Creativity in Collision: Lessons from OFFF Sevilla 2025 on Design, Storytelling, and Collaboration
What happens when you step out of your day-to-day tools and into a three-day mash-up of motion, typography, immersive art, and creative tech? For MB.ioneers Pedro Lopes and David Afonso, OFFF has become a creative tradition. After attending OFFF Barcelona in 2024, they came back for more, this time in Sevilla.
OFFF Sevilla 2025, held at the stunning Real Fábrica de Artillería, blends design, art, and technology into an experience that's less keynote and more creative playground. Pedro and David returned with new questions about process, collaboration, and how emotion and storytelling can be part of building better digital experiences at Mercedes-Benz.io.
Contents
Blurring the Boundaries
Pedro walked away questioning the artificial split between product and brand. What if we stopped treating those as separate lanes? What if, instead of prototyping only user flows, we also prototype emotion?
Bring in motion, sound, storytelling even if it's rough. The sooner we play, the faster we learn.
David found himself reflecting on something less visual, more relational: how teams talk. A talk by Base Design revealed a rhythm where feedback is part of the dance.
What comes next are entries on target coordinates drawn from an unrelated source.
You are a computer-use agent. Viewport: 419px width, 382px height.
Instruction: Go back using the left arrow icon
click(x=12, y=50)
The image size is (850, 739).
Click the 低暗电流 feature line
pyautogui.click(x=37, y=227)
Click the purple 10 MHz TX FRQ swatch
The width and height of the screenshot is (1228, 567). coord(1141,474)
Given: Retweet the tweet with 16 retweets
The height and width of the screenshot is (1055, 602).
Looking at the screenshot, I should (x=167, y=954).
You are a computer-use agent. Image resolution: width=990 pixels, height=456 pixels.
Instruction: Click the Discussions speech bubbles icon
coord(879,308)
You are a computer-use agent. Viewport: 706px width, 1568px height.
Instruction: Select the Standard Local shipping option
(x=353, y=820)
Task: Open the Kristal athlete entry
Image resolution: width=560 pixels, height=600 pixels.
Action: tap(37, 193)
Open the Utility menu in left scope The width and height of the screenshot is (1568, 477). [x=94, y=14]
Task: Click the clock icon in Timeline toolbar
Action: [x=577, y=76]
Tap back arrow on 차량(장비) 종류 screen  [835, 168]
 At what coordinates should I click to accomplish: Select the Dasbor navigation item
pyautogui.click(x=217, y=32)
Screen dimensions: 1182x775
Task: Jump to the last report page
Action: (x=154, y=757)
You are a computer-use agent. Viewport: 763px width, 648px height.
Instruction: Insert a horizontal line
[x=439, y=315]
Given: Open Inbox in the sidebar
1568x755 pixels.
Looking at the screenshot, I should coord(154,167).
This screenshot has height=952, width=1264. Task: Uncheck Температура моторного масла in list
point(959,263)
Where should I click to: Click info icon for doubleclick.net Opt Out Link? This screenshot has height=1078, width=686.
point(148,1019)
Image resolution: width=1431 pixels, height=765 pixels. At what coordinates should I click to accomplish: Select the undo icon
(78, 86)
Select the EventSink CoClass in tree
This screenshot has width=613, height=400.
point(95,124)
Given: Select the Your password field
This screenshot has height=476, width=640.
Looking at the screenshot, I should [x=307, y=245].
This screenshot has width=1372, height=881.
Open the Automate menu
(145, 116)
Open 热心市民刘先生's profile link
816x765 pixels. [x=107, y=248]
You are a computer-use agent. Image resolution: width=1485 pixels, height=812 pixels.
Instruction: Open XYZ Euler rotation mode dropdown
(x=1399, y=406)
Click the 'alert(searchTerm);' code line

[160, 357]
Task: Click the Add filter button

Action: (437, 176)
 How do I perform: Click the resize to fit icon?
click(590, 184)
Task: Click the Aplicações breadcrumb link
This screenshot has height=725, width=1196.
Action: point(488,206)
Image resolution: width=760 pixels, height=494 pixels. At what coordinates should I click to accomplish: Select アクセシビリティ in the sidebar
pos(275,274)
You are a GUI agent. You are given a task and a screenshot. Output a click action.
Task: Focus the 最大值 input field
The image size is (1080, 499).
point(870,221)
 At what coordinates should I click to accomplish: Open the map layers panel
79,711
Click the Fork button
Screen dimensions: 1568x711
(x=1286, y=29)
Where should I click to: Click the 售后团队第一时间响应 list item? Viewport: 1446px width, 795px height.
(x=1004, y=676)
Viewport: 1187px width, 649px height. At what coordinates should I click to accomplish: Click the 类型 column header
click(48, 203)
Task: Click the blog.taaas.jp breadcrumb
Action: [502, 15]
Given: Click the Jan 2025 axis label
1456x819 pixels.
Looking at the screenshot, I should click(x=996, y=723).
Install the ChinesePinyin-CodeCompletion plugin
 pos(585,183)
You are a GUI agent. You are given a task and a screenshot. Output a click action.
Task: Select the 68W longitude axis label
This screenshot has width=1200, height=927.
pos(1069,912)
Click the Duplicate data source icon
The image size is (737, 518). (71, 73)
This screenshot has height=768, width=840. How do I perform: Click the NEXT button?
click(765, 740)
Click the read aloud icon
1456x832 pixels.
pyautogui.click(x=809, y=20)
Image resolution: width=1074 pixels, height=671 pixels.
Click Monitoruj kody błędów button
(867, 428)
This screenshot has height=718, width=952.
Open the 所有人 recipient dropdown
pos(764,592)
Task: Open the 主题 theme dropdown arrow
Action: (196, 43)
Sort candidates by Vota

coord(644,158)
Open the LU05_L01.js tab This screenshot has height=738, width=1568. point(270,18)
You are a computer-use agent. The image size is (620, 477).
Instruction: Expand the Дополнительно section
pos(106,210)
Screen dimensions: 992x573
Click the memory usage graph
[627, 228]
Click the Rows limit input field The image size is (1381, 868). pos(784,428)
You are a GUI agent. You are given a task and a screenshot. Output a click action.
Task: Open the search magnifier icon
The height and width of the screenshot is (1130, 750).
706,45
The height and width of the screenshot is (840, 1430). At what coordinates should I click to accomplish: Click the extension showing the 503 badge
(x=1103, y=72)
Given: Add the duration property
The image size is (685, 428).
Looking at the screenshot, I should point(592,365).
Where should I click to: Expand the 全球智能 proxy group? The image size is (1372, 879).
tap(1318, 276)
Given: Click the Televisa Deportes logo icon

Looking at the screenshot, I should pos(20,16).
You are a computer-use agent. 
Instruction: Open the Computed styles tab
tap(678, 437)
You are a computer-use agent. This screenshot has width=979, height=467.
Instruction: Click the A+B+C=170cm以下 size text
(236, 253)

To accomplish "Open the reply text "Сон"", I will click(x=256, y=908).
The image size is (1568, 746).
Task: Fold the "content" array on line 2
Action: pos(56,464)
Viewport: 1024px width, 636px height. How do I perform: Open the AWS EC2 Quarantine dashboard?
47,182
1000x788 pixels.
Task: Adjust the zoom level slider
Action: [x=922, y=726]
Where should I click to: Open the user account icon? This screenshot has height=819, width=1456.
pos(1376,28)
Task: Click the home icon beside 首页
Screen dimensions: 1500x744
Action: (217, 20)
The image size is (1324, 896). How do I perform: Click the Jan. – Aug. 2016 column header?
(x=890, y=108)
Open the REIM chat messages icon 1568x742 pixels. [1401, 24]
They work in continuation, not correction. That made me rethink how we communicate ideas at Mercedes-Benz.io. Less handover, more co-ownership.
Designing for Emotion
Inspiration showed up in contrast. Erin Sarofsky's talks spoke to directions for bold creative leadership and storytelling clarity. Johanna Jaskowska, on the other hand, leaned into the sensory: glitchy textures, emotion-led experiments, memory as medium.
For Pedro, that duality sparked a shift: "We design for clarity all the time. But what about feeling?"
David felt the same, moved by Johanna's use of nostalgia as creative material: "It made me want to create from intuition, not just correctness. From emotion, not just design systems."
Redefining "Good"
OFFF showcased more than polished portfolios; it challenged the idea of what "good" means, showing that good can be messy, subtle, or risky.
Pedro captured it best: "Some of the best work was weird, bold, emotional, even uncomfortable. But it hit harder because of it." David agreed, sharing the speaker that told the story of a project that was nearly killed by a client for being "off-brand"… until it went viral and changed the client's mind.
"Sometimes good design feels wrong at first. That doesn't mean it's wrong, it means it's real."
Not Collaboration, Co-Creation
Pedro and David weren't just inspired by the talks. They were inspired by each other. Sitting side by side at OFFF, they noticed different things, thought about work differently, asked different questions and that, more than any keynote, sparked something.
"We need to collaborate sooner," Pedro said. "Not 'can you make a video at the end?', but 'let's build the story together from the start.'"
David saw the same thing in the speakers: openness, vulnerability, and shared authorship: "They didn't just present the results. They shared doubts, missteps, and how ideas evolved. That honesty made the work feel possible."
What Comes Next
Pedro's reflection emphasised a strategic approach: focus on shaping the environment, through selecting the appropriate team members, prompts, and setting, rather than concentrating solely on outcomes. In contrast, David offered a complementary perspective, noting that creativity is often fostered through dynamic interactions and the exchange of ideas.
When design, media, and strategy blend early, the work becomes deeper, sharper, and more human. Together, their reflections point toward a future where Mercedes-Benz.io creates not just with skill, but with feeling. Not just in functions but in conversation. Because creativity doesn't come from a perfect process, it comes from tension, curiosity, and the courage to see things differently.